PALANGKA RAYA – Menteri Hukum (Menkum) Republik Indonesia, Supratman Andi Agtas, menanggapi keluhan Gubernur Kalimantan Tengah (Kalteng) Agustiar Sabran terkait pemangkasan dana Transfer ke Daerah (TKD). Menurutnya, ada realokasi anggaran untuk memperkuat sejumlah program prioritas nasional.
“Pak Gubernur menyinggung anggaran (TKD dipangkad), perlu ‘memakai ikat pinggang', ujar Supratman dalam sambutannya saat meresmikan Pos Bantuan Hukum desa dan kelurahan di Aula Jayang Tingang, Kantor Gubernur Kalteng, Kamis, 6 November 2025.

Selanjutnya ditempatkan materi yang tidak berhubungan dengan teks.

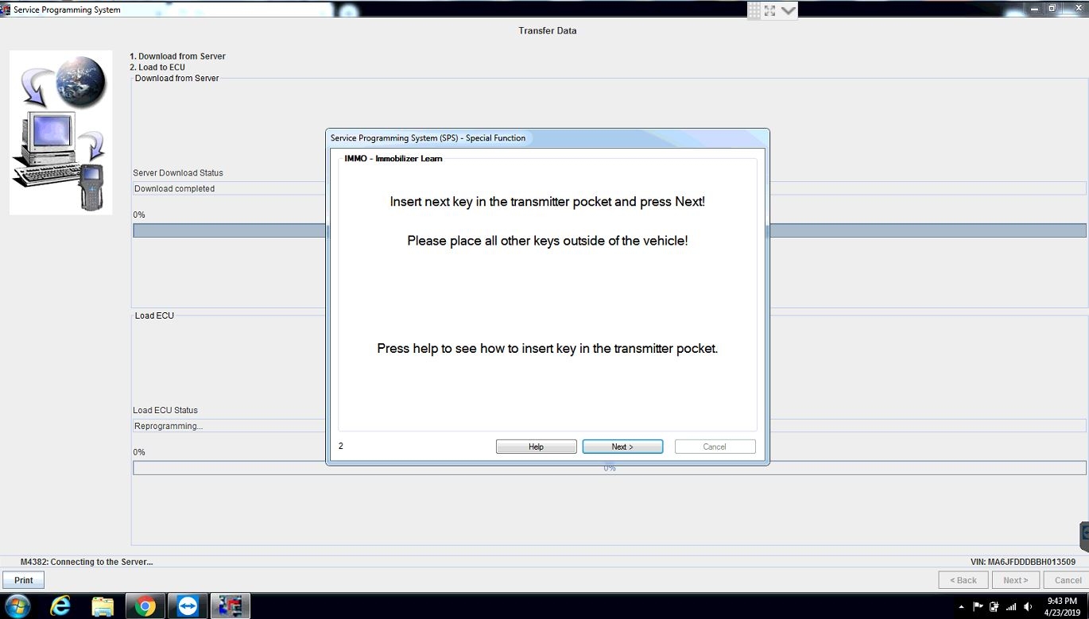Open the Windows Start menu orb
Screen dimensions: 1089x619
[x=17, y=606]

Sebagai orang yang pernah duduk di Kursi DPR, Supratman memberikan gambaran tentang dana tranfer ke daerah. Dimana dana tersebut katanya, untuk memakmurkan seluruh masyarakat Indonesia termasuk di Provinsi Kalteng.
Dia menjelaskan, dana tranfer daerah dalam Postur APBN pada 2023-2024 yang meliputi Dana Alokasi Umum (DAU) dan Dana Alokasi Khusus (DAK) total secara keseluruhan sekitar Rp800 sekian triliun.
“Dibalik kelihatan ada pengurangan (TKD) karena ada realokasi untuk penajaman program prioritas Pak Prabowo tahun 2026. Dan dana yang akan ke pemerintah daerah provinsi dan kabupaten dari yang tadinya Rp800 sekian triliun itu akan turun kembali ke daerah Rp 1.300 triliun,” kata dia.
Supratman menyebut realokasi TKD yang dipangkas itu diarahkan untuk mendukung program Makmur Bersama Gotong Royong (MBG), Koperasi Merah Putih, serta program ketahanan pangan.
“MBG, Koperasi Merah Putih dan lain-lain. Program ketahanan pangan Kalteng ini menjadi provinsi percontohan,” ujarnya.
Ia juga menyinggung soal penyusutan APBD Provinsi Kalteng imbas pemangkasan TKD, yang menurut Gubernur Agustiar, turun dari sekitar Rp10,2 triliun menjadi Rp5,3 triliun. Ia mengatakan Kementrian yang dipimpinnya juga itu kini mengalami penurunan anggaran.
“Dulu saya waktu menjabat Menteri Hukum itu Rp 21 triliun sekarang bapak tau berapa? Tahun 2026 alokasinya hanya Rp5,5 triliun.
Saya sama dengan Pak Gubernur,” tuturnya.
Menurut dia, dengan pengurangan anggaran di Kementrian Hukum, maka pertanggungjawaban kepada masyarakat dan negara semakin kecil.
“Justru dengan pengurangan-pengurangan seperti itu, secara tidak langsung kalau saya memakanainya semakin kecil anggaran yang saya dapatkan semakin kecil pertanggungjawaban saya kepada rakyat dan negara,” ucapnya.